Vectorization on CPUs complements threading. SIMD units can process multiple data elements per instruction, but they require data layout and control flow that enable vector execution. Compilers can auto-vectorize simple loops, but manual vector intrinsics or domain-specific libraries often yield better results. When paired with multithreading, vectorization increases arithmetic intensity per core, improving bandwidth saturation. Many throughput-oriented problems see larger gains from vectorization than from adding threads, especially on datasets that fit in cache and exhibit regular access patterns.

The relationship between parallel patterns and hardware capabilities is two-way. Some patterns map naturally to multicore CPUs, such as task-based parallelism for irregular workloads or pipeline decomposition for streaming. Others, like large-scale data-parallel maps and reductions, thrive on manycore GPUs. Blending patterns—using CPU cores for task orchestration and GPUs for bulk compute—can produce balanced designs. But mismatching pattern to hardware, like forcing fine-grained synchronization on GPUs or launching bulk kernels for tiny tasks, often reduces performance instead of increasing it.

Power and thermal limits constrain how long parallel resources can sustain peak rates. Boost clocks drop under sustained load, and thermal throttling can reduce throughput if cooling is inadequate. Energy efficiency matters in mobile and data centers alike, so designing parallelism to be work-conserving—avoiding oversubscription, unnecessary spinning, and idle threads—improves both performance and power profiles. Measuring performance per watt alongside throughput helps identify patterns that scale responsibly under real-world constraints.

Measurement is essential because hardware realities can defy intuition. Cache sizes, associativity, prefetching behavior, and write-back policies vary across vendors and generations. Memory latency and bandwidth vary with load and configuration. Profiling tools that expose hardware counters—cache misses, branch mispredicts, stalled cycles, port utilization—make the abstract concrete. They reveal whether a parallel slowdown stems from contention, poor locality, or insufficient independent work. Starting with measurement avoids chasing phantom bottlenecks and keeps parallel designs grounded in the machine’s actual behavior.

Parallel programming benefits from a mental map of the hardware, but it is a map with many layers. Physical constraints like NUMA and bandwidth define boundaries, architectural features like caches and SIMD shape locality and throughput, and execution models on CPUs and GPUs define how threads cooperate. Patterns must be chosen with respect to these constraints, not in spite of them. The most elegant parallel algorithm will stumble if it ignores the memory hierarchy or saturates a shared resource. Awareness of these trends is the foundation for turning parallel potential into realized performance.

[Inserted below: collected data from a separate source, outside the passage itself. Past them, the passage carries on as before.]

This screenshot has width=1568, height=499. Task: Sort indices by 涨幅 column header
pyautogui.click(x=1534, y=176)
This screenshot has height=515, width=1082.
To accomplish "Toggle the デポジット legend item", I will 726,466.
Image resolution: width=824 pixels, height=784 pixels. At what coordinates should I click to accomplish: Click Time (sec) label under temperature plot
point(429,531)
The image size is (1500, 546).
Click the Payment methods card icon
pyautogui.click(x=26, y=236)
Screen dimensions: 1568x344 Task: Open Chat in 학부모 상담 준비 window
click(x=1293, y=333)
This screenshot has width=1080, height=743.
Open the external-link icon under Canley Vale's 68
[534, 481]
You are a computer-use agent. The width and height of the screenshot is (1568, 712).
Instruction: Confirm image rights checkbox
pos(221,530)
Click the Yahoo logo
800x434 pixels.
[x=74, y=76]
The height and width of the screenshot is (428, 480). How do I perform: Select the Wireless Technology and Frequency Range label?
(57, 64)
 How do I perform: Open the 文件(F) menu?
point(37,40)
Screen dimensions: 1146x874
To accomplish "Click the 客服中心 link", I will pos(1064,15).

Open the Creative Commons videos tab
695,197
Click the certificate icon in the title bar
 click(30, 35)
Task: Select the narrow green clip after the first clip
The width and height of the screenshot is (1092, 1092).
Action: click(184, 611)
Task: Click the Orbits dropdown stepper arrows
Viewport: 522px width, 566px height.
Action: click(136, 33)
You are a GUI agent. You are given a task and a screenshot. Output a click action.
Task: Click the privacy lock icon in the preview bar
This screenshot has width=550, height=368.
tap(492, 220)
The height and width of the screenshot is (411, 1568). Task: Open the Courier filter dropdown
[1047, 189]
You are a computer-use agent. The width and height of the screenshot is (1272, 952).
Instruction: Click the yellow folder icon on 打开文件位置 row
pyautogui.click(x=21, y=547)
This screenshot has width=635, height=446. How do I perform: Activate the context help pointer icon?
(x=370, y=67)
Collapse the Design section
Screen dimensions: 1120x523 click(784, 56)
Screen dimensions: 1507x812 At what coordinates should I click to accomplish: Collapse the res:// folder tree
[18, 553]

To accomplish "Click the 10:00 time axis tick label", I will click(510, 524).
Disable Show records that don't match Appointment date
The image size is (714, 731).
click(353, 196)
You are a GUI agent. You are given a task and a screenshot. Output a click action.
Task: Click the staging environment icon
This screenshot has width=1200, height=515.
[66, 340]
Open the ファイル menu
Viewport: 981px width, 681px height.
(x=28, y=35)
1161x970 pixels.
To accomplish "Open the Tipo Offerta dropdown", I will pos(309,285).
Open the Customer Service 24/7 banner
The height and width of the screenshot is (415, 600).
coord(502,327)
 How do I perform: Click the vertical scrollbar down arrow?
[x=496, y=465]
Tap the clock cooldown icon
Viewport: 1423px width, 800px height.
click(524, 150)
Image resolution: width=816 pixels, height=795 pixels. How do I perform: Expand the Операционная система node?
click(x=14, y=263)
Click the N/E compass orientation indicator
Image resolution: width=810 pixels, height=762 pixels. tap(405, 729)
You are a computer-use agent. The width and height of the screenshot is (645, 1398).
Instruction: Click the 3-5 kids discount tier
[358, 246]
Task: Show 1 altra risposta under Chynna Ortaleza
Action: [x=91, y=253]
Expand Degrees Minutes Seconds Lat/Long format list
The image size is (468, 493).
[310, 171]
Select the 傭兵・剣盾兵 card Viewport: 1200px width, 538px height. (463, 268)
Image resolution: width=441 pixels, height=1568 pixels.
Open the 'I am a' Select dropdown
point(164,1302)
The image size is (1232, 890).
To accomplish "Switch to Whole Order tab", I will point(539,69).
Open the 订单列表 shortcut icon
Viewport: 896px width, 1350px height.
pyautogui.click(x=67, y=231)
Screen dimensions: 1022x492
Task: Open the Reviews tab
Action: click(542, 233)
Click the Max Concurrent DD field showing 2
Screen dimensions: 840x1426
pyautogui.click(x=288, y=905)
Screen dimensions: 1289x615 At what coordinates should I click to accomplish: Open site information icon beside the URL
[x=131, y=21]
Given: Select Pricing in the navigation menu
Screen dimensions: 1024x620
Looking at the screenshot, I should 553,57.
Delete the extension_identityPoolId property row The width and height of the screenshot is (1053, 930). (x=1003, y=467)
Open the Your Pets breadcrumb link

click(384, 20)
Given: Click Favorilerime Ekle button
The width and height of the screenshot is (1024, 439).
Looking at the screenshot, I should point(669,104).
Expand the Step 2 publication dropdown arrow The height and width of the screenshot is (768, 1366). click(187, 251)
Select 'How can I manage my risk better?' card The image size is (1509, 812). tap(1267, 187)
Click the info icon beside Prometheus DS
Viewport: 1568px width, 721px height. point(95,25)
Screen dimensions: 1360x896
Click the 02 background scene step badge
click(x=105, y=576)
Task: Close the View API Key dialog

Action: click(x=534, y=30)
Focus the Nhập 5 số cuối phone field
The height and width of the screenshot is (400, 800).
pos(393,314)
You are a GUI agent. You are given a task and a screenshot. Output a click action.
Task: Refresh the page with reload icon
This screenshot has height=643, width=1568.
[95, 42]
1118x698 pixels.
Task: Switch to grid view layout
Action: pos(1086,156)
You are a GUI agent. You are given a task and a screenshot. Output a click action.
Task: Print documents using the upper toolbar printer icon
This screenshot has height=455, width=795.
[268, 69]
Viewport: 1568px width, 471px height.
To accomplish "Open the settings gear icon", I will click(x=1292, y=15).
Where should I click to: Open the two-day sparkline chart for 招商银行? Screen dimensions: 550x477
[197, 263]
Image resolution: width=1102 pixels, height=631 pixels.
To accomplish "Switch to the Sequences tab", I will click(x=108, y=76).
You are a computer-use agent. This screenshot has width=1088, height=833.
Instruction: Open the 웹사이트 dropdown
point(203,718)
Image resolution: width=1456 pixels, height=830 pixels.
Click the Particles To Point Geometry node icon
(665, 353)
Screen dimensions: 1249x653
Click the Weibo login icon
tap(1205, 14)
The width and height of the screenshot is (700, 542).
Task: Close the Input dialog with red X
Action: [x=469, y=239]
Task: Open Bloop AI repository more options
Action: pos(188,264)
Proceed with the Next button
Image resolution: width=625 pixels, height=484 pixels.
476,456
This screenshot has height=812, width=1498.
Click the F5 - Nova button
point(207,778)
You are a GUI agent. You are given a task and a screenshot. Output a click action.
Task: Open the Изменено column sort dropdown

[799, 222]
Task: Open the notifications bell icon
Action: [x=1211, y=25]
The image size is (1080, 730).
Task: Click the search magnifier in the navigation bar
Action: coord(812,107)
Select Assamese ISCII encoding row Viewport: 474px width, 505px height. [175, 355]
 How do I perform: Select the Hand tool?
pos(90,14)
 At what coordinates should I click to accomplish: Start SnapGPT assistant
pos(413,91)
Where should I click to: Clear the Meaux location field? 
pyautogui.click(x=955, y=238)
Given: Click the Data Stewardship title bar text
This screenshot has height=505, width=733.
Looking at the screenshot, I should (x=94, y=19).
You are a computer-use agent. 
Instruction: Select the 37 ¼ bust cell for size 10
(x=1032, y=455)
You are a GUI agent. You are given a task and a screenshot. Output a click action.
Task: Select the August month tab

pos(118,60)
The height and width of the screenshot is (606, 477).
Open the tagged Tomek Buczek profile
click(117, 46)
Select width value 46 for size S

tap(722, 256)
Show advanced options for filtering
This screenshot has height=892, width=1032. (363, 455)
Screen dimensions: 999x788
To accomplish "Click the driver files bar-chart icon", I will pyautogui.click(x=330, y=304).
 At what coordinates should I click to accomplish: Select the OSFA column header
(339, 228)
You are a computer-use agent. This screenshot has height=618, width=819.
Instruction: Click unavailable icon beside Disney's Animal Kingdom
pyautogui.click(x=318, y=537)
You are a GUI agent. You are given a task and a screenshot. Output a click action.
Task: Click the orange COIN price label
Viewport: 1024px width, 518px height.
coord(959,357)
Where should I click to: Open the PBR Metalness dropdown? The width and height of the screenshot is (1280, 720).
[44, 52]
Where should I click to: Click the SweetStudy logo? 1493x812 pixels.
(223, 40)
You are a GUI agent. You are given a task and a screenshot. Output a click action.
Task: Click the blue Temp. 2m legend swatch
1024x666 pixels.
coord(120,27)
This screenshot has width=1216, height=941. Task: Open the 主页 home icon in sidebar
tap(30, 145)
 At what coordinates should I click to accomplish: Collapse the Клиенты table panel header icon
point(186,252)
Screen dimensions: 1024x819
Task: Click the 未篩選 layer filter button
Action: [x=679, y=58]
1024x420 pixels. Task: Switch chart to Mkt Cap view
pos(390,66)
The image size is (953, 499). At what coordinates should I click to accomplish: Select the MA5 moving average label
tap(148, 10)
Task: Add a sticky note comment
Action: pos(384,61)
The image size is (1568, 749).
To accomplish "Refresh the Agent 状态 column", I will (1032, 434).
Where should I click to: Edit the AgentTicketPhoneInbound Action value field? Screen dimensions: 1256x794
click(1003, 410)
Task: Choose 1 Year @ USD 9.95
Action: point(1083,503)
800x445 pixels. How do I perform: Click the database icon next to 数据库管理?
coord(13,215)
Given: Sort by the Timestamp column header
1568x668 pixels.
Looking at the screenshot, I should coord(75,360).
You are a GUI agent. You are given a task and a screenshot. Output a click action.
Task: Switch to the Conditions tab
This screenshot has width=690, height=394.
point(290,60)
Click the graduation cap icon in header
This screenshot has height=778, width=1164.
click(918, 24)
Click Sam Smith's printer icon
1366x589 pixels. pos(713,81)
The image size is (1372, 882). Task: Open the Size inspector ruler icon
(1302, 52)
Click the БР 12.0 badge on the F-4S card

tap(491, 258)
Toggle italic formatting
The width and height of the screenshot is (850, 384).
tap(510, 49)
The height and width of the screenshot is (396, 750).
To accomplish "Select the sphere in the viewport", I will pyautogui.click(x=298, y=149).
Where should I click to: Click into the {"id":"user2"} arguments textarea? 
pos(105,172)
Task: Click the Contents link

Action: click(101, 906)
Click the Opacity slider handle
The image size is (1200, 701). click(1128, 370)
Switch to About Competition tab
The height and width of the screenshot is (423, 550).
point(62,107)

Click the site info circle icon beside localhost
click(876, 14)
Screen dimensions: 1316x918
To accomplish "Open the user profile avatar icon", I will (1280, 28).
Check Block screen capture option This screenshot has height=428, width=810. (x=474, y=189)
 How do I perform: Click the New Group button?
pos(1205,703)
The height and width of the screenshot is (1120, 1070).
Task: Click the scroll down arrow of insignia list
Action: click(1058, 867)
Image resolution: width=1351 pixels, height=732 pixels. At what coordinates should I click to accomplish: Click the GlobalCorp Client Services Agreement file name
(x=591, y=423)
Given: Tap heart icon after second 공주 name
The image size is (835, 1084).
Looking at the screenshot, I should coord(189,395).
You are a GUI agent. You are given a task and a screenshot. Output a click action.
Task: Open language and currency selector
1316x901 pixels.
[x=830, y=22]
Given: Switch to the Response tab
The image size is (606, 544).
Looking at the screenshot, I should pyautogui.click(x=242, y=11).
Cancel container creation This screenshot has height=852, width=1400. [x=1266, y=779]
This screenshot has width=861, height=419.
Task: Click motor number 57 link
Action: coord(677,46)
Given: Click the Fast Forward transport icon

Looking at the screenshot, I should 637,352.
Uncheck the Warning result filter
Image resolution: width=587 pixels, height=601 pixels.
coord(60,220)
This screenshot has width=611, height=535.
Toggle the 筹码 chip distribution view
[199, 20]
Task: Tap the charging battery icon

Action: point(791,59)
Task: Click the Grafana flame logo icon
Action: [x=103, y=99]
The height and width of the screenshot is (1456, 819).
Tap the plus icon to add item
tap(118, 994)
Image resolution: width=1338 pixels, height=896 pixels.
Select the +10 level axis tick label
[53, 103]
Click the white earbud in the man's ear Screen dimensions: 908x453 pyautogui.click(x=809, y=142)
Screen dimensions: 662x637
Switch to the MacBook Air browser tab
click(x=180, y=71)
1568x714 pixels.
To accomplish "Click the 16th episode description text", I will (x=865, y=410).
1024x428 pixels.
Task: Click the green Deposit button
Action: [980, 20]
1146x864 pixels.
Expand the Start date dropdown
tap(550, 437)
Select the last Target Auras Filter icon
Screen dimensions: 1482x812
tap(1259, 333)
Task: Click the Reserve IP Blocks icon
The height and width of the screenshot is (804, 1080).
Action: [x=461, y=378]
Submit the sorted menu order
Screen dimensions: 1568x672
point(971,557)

CHAPTER THREE: Workload Analysis and Parallelism Discovery

Identifying where parallelism lives in your software is part detective work, part measurement, and part pattern matching. Many programs hide their parallel potential behind sequential interfaces, tangled control flows, and assumptions formed in the single-threaded era. The goal of this chapter is to give you a practical lens for spotting opportunities to do more than one thing at a time without stepping on your own feet. We will walk through concrete analysis strategies that start with the problem statement and end with a design that maps cleanly onto the hardware. Along the way, we will look at how to measure, how to reason about dependencies, and how to avoid the common mirages that make code look parallel when it is not.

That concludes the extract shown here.